EXERCISE DATA:
============================================================
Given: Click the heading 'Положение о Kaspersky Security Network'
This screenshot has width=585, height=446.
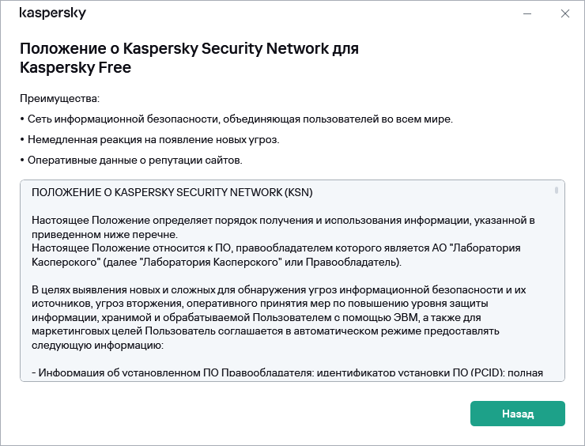Looking at the screenshot, I should click(x=189, y=48).
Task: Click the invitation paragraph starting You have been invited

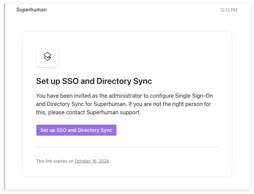Action: (x=124, y=104)
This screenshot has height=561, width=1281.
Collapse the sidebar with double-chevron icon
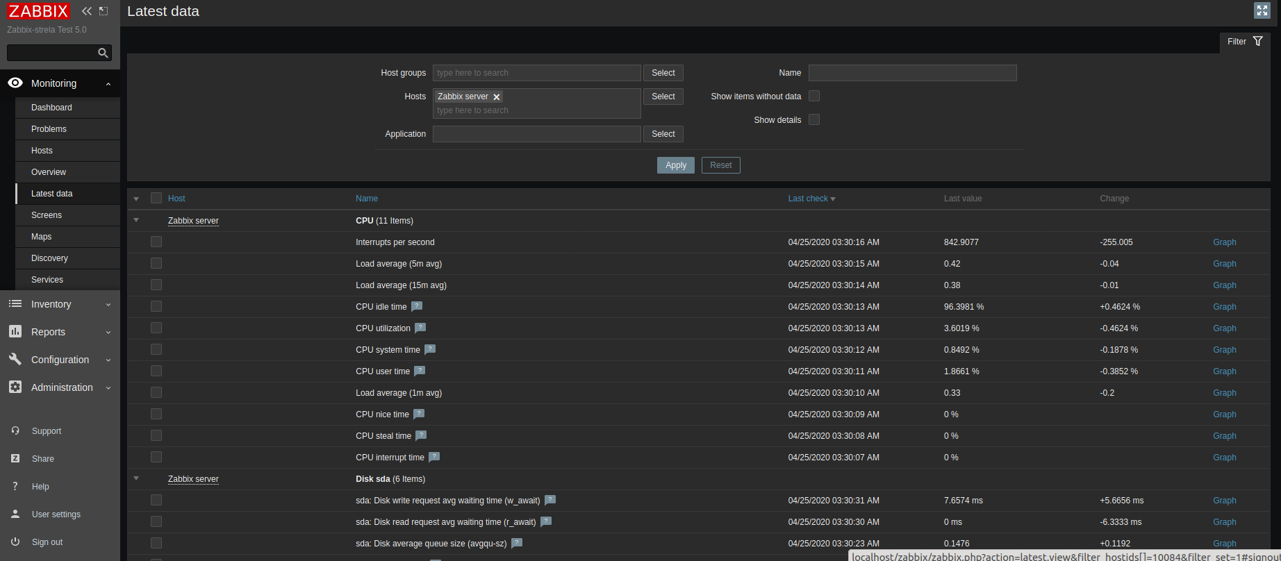click(x=86, y=11)
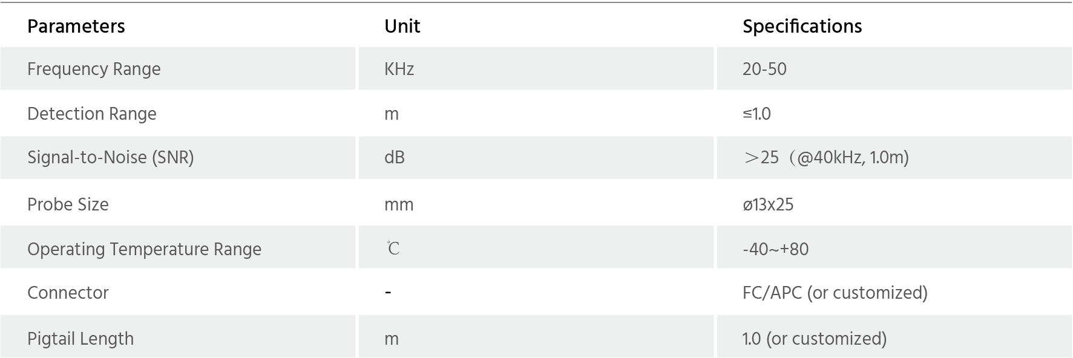
Task: Click the dB unit cell
Action: [x=536, y=157]
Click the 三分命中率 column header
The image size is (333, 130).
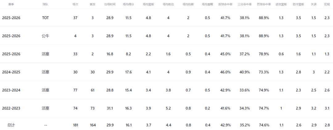tap(245, 5)
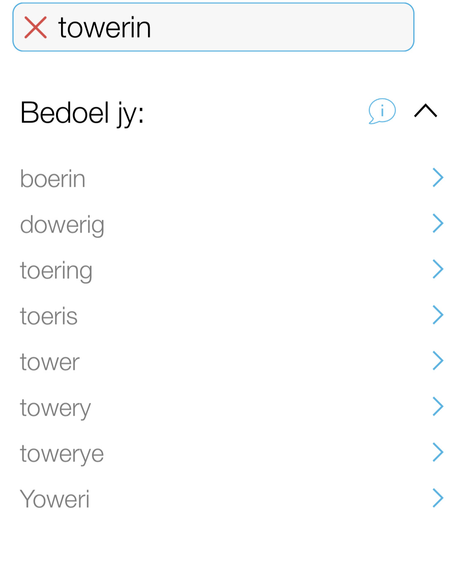464x563 pixels.
Task: Open the arrow next to "boerin"
Action: tap(438, 178)
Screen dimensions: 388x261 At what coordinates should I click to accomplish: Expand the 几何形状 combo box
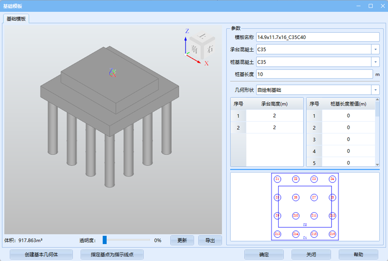click(x=375, y=90)

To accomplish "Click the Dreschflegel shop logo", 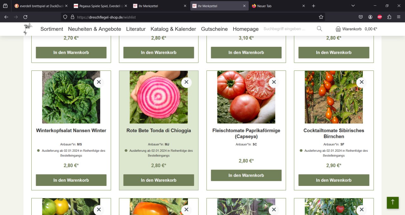I will click(28, 29).
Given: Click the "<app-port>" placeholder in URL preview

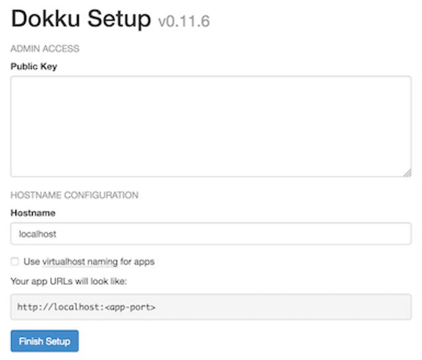Looking at the screenshot, I should (131, 307).
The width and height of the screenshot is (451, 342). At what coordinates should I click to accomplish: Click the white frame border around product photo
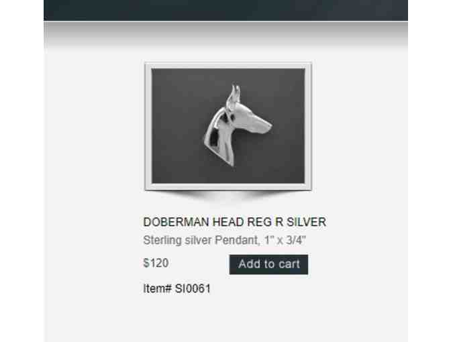(148, 126)
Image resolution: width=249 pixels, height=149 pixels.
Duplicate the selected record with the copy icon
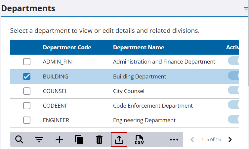79,139
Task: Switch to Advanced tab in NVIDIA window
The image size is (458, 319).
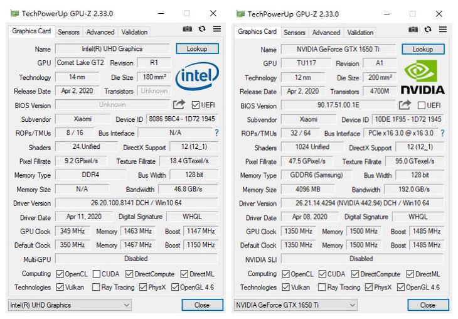Action: tap(326, 33)
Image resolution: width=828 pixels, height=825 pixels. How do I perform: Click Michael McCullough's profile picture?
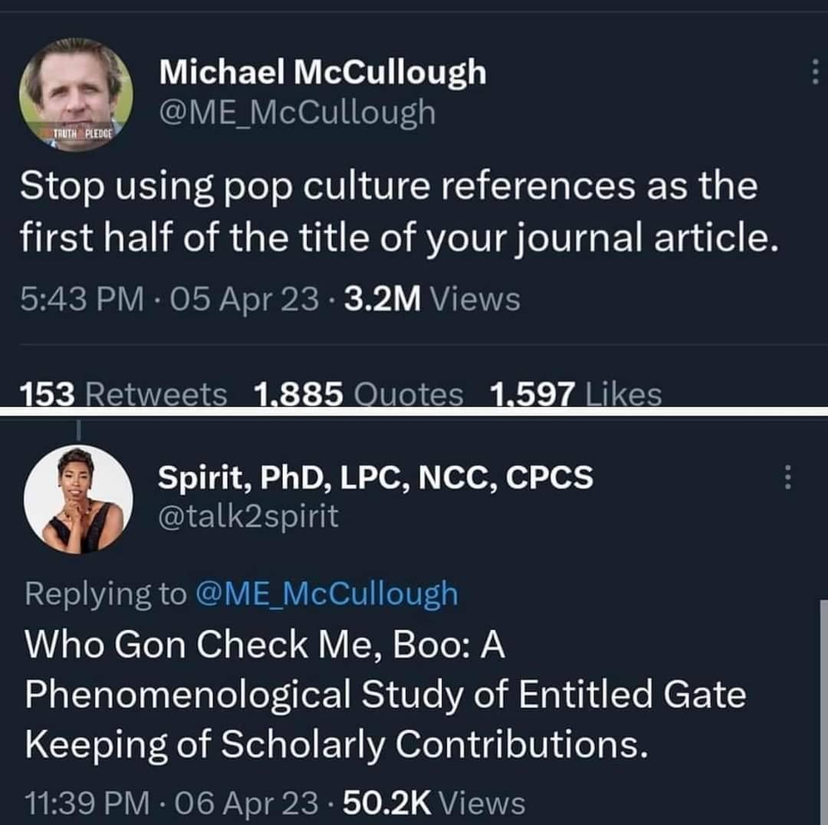(x=76, y=95)
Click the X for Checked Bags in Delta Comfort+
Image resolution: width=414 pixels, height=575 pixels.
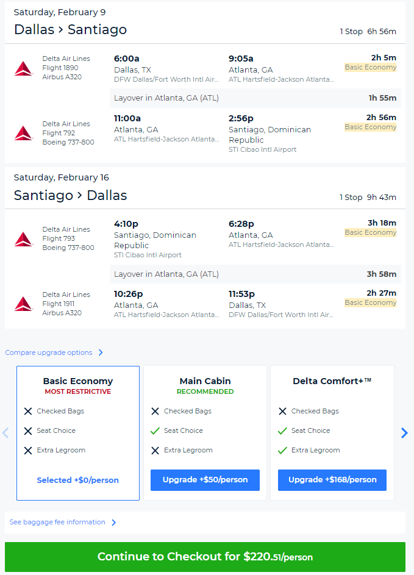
============================================================
WORK TO COMPLETE: From the line that contains "Image resolution: width=249" to the last line of the data above, inclusive, transcribe every line exactly and only those lines, omitting pictures.

WRITTEN SOLUTION:
Image resolution: width=249 pixels, height=149 pixels.
Duplicate the selected record with the copy icon
79,139
Task: Switch to Advanced tab in NVIDIA window
The image size is (458, 319).
Action: tap(326, 33)
Image resolution: width=828 pixels, height=825 pixels. How do I perform: Click Michael McCullough's profile picture?
(x=76, y=95)
Click the X for Checked Bags in Delta Comfort+
Image resolution: width=414 pixels, height=575 pixels.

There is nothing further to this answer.